Horace (and the parent utilities library, Herbert) comes with a rich and powerful fitting syntax that is common to the methods used to fit functions or models of S(Q,w) to one or more datasets. The documentation here is only meant to give an introduction and overview. For the full help, please use the Matlab documentation for the various fitting functions that can be obtained by using the `doc`

command, for example `doc d1d/multifit`

(for fitting function like Gaussians to d1d objects) or `doc sqw/multifit_sqw`

(fitting models for S(Q,w) to sqw objects). It is strongly recommended that you use `doc`

, not `help`

to explore how to use these methods, so that you can navigate between the numerous pages of documentation in the Matlab help window.

## Contents

## Introduction to setting up and performing a fit

All the variants of multifit share a common procedure for setting up and performing a fit - they differ only in the form of the functions which are either functions of the plot coordinates or qh,qk,ql,en. In what follows we refer to `multifit`

, but for this you can equally read `multifit_func`

, `multifit_sqw`

, `multifit_sqw`

, and even the resolution convolution program `Tobyfit`

.

First you have to create a multifit object with the data you want to fit. You can give it any name you like - here we'll use the name `kk`

>> kk = multifit (w1) % w1 is an object (or array of objects) to be fitted

>> kk = multifit (w1,w2,w3,w4) % several (arrays of) objects to be fitted simultaneously

Next you need to set the fitting functions. In this case, let us assume that you are fitting an array of three objects and that you are going to fit Gaussian functions to all three objects simultaneously:

>> kk = multifit (my_data) ; >> kk = kk.set_fun (@gauss);

In the Horace installation there is a folder with a selection of fitting functions, including `gauss.m `

. A fit function requires a particular set of input and output arguments. Type `help gauss `

for help for an example of a function, or `doc sqw/multifit <code> and click on the links in the help window that is opened up. The way to set the fit functions follows the generic syntax of multifit, which is to set properties of the object using a command of the form <code>myobj = myobj.command(arg1,arg2,...)`

.

Now we need to provide the starting parameters for the fit. This is a row vector of the numerical values for the parameters, which in the case of `gauss `

is the height, position and standard deviation:

>> kk = kk.set_fun ([100,0,10]); % height 100, centred on 0, standard deviation 10

By default, multifit will allow all these parameters to float freely in the fit. However, suppose you want to keep the Gaussian centred on the origin. Then you can provide a list of which parameters are allowed to float (1) or are fixed (0). In this example:

>> kk = kk.set_free ([1,0,1]); % keep the second parameter fixed in the fit

At this point, you can perform a fit:

>> [my_fitted_data, fit_params] = kk.fit;

This returns two arguments: `my_fitted_data`

is an array of objects which is the same as the input data except that the signal (or equivalently, the intensity) is set to the values calculated at the fitted parameter values; and `fit_params`

, which is a structure that contains the fitted parameter values, estimated errors on those fitted values, the value of chi-squared for the fit and the covariance matrix of the fitted parameters.
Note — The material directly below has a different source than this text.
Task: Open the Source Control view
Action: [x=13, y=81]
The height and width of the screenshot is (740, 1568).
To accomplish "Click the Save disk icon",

If you want to see how the fit is progressing from one iteration to the next, and also get a listing in the Matlab command window of the final fit parameters, you can ask for more verbose output by changing one of the multifit options:

>> kk = kk.set_options ('list',2); % prints highly verbose output to the screen

Other options change the fit convergence criteria, and whether or not the final fit is calculated only are data points that remained once points with zero error bars were removed or at all data points.

## Overview

Horace provides a set of methods for fitting sqw and d1d,d2d,...d4d objects. which all share the same fitting syntax and capabilities. The various forms of multifit enable you to:

- fit a function to single dataset

- for example, fitting a Gaussian function to a single one-dimensional dataset

- fit a function with a global set of parameters to several datasets simultaneously

- for example, fitting a model for S(Q,w) from spin waves to several function sqw objects to determine the global intensity scale and magnetic exchange constants that best fit the set of data

- fit a global foreground function with local background functions

- for example, in the previous illustration, allowing an independent linear background for each sqw dataset, or even different functional forms for the background for different datasets

- fix one or more parameters in the foreground functions and background functions
- bind the values of pairs of parameters so that they vary in a fixed ratio in the fit

The last functionality can be very useful if you have a model for S(Q,w) where you want to have parameters that apply globally (for example, magnetic exchange constants that define spin wave dispersion) but other parameters that can vary independently for each dataset (for example, the spin wave lifetime) . In this instance, you can define the foreground function to be local, then bind the exchange constants across all datasets with ratio unity. The following multifit variants are available for sqw and d1d,d2d,...d4d objects:

`multifit_func`

(or equivalently`multifit`

)

- the foreground and background functions both are functions of the plot axes x1,x2,...

`multifit_sqw`

- the foreground function(s) are functions of S(Q,w), and the background functions are functions of the plot axes x1,x2,...

`multifit_sqw_sqw`

- the foreground and background function(s) are all functions of S(Q,w)

## Detail

In the discussion below we will start by considering the most basic syntax that can be provided to the function, and will then gradually introduce further complexity. These notes are essentially the same as the in-built help for `multifit`

, albeit with a little more detail. To read this abridged version, type

>> help multifit_sqw

There are several different ways of calling the multifit function, with varying levels of complexity:

>> [wout, fitdata] = multifit_sqw (w, func, pin) >> [wout, fitdata] = multifit_sqw (w, func, pin, pfree) >> [wout, fitdata] = multifit_sqw (w, func, pin, pfree, pbind)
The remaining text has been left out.